# [Exercise prompt]
Reproduce each of the following lines word for word.

------

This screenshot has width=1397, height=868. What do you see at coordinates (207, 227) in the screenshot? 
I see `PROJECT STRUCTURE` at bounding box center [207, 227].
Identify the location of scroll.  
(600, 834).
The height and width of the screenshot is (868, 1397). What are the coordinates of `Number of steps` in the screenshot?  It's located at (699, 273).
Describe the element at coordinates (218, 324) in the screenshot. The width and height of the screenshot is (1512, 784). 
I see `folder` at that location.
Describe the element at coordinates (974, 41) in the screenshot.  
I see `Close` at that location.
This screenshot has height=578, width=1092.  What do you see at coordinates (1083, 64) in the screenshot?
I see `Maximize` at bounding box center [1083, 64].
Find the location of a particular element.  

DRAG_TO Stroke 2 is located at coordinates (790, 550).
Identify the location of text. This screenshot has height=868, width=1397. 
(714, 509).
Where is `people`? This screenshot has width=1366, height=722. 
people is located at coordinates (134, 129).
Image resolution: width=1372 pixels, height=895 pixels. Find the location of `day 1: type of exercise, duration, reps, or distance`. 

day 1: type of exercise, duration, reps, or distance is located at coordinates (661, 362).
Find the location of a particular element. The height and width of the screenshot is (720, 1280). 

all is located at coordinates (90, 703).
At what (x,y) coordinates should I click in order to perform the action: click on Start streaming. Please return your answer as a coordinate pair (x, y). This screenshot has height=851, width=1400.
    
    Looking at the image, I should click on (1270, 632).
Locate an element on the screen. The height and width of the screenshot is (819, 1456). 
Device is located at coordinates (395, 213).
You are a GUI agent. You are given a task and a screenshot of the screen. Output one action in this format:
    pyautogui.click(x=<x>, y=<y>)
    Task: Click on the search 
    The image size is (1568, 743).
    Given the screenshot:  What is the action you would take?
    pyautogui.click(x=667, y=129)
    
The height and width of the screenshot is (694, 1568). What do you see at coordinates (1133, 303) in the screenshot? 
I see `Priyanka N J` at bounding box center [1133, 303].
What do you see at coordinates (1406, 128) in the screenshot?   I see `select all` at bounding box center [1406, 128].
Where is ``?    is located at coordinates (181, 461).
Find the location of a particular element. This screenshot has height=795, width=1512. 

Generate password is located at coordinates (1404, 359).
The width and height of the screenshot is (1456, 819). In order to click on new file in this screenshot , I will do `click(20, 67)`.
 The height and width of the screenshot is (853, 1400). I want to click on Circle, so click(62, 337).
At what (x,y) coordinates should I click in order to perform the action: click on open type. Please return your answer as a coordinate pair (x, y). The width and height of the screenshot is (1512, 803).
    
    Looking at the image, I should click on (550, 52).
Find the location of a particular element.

------

# [Task response]
This screenshot has width=1397, height=868. What do you see at coordinates (207, 227) in the screenshot? 
I see `PROJECT STRUCTURE` at bounding box center [207, 227].
Identify the location of scroll.  
(600, 834).
The height and width of the screenshot is (868, 1397). What are the coordinates of `Number of steps` in the screenshot?  It's located at (699, 273).
Describe the element at coordinates (218, 324) in the screenshot. The width and height of the screenshot is (1512, 784). 
I see `folder` at that location.
Describe the element at coordinates (974, 41) in the screenshot.  
I see `Close` at that location.
This screenshot has height=578, width=1092.  What do you see at coordinates (1083, 64) in the screenshot?
I see `Maximize` at bounding box center [1083, 64].
Find the location of a particular element.  

DRAG_TO Stroke 2 is located at coordinates (790, 550).
Identify the location of text. This screenshot has height=868, width=1397. 
(714, 509).
Where is `people`? This screenshot has width=1366, height=722. 
people is located at coordinates (134, 129).
Image resolution: width=1372 pixels, height=895 pixels. Find the location of `day 1: type of exercise, duration, reps, or distance`. 

day 1: type of exercise, duration, reps, or distance is located at coordinates (661, 362).
Find the location of a particular element. The height and width of the screenshot is (720, 1280). 

all is located at coordinates (90, 703).
At what (x,y) coordinates should I click in order to perform the action: click on Start streaming. Please return your answer as a coordinate pair (x, y). This screenshot has height=851, width=1400.
    
    Looking at the image, I should click on (1270, 632).
Locate an element on the screen. The height and width of the screenshot is (819, 1456). 
Device is located at coordinates (395, 213).
You are a GUI agent. You are given a task and a screenshot of the screen. Output one action in this format:
    pyautogui.click(x=<x>, y=<y>)
    Task: Click on the search 
    The image size is (1568, 743).
    Given the screenshot:  What is the action you would take?
    pyautogui.click(x=667, y=129)
    
The height and width of the screenshot is (694, 1568). What do you see at coordinates (1133, 303) in the screenshot? 
I see `Priyanka N J` at bounding box center [1133, 303].
What do you see at coordinates (1406, 128) in the screenshot?   I see `select all` at bounding box center [1406, 128].
Where is ``?    is located at coordinates (181, 461).
Find the location of a particular element. This screenshot has height=795, width=1512. 

Generate password is located at coordinates (1404, 359).
The width and height of the screenshot is (1456, 819). In order to click on new file in this screenshot , I will do `click(20, 67)`.
 The height and width of the screenshot is (853, 1400). I want to click on Circle, so click(62, 337).
At what (x,y) coordinates should I click in order to perform the action: click on open type. Please return your answer as a coordinate pair (x, y). The width and height of the screenshot is (1512, 803).
    
    Looking at the image, I should click on (550, 52).
Find the location of a particular element.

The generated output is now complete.